Restructuring the Sciences

Following Auguste Comte’s publication of Philosophie Positive and prior to World War I, it was virtually incumbent on anyone writing a book on logic to include a classification of the sciences.  For example, Alexander Bain, William Whewell, and Herbert Spencer all have detailed accounts of how the sciences should be classified.  As a logician, Charles Sanders Peirce was not exempt from this desideratum.

This essay explains how Peirce’s classification of the sciences developed between 1902 and 1903 and provides a justification for the 1903 classification, which Peirce continued to endorse for the remainder of his life.  Peirce’s 1902 classification draws its inspiration from classification in the biological sciences, especially the work of Peirce’s mentor Louis Agassiz.  In contrast, Peirce’s 1903 classification draws its inspiration from his own mathematically-derived categories of Firstness, Secondess, and Thirdness (for more on these categories, see 2010a and 2012b; for more on their mathematical derivation, see 2014b).
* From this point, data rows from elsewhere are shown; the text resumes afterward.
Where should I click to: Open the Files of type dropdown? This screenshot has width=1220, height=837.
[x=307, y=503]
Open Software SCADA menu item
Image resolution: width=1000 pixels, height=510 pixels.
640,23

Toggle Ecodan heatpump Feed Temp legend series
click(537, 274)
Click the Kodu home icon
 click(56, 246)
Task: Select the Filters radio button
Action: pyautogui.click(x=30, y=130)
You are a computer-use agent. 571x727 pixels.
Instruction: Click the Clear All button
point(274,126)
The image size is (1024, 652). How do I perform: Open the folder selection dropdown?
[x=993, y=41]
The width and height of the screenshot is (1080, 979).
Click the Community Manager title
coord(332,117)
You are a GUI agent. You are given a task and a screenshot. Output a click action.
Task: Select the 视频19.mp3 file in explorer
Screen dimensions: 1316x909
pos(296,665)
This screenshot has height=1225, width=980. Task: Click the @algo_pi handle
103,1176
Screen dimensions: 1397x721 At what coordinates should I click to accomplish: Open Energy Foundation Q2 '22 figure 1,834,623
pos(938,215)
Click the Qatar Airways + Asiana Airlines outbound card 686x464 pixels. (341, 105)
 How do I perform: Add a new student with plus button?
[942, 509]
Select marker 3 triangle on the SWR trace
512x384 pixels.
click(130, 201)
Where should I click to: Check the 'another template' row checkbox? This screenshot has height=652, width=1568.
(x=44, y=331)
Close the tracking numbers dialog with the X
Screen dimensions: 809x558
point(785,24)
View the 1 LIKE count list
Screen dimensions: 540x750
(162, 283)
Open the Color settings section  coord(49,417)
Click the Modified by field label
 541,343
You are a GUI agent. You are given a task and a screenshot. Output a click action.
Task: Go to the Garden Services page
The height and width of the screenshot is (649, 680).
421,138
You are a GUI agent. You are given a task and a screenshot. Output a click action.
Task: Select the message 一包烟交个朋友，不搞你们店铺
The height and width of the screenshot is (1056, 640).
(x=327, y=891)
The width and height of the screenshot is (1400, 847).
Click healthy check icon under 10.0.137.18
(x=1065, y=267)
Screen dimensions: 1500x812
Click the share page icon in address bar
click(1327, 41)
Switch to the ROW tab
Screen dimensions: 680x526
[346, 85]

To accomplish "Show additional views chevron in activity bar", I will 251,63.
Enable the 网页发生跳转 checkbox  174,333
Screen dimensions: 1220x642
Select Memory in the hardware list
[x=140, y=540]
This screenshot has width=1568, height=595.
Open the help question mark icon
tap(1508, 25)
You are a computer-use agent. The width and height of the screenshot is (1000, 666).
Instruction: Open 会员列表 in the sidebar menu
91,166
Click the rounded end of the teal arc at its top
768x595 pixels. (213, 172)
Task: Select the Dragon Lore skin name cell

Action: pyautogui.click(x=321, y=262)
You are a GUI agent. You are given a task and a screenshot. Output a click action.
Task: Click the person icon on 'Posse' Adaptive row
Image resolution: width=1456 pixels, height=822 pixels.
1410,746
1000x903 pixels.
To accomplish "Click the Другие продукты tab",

Also in this essay are: (a) a brief discussion of the three categories; (b) a brief account of how Peirce distinguishes among logic, formal logic, and pure mathematics; (c) comments on the relation of Peirce’s classification of the sciences to Kant’s conception of an architectonic; (d) a defense of Murray Murphey’s assumption that Peirce held an architectonic view of the sciences from the start of his philosophical career; and (e) a brief defense of the importance of classifying the sciences.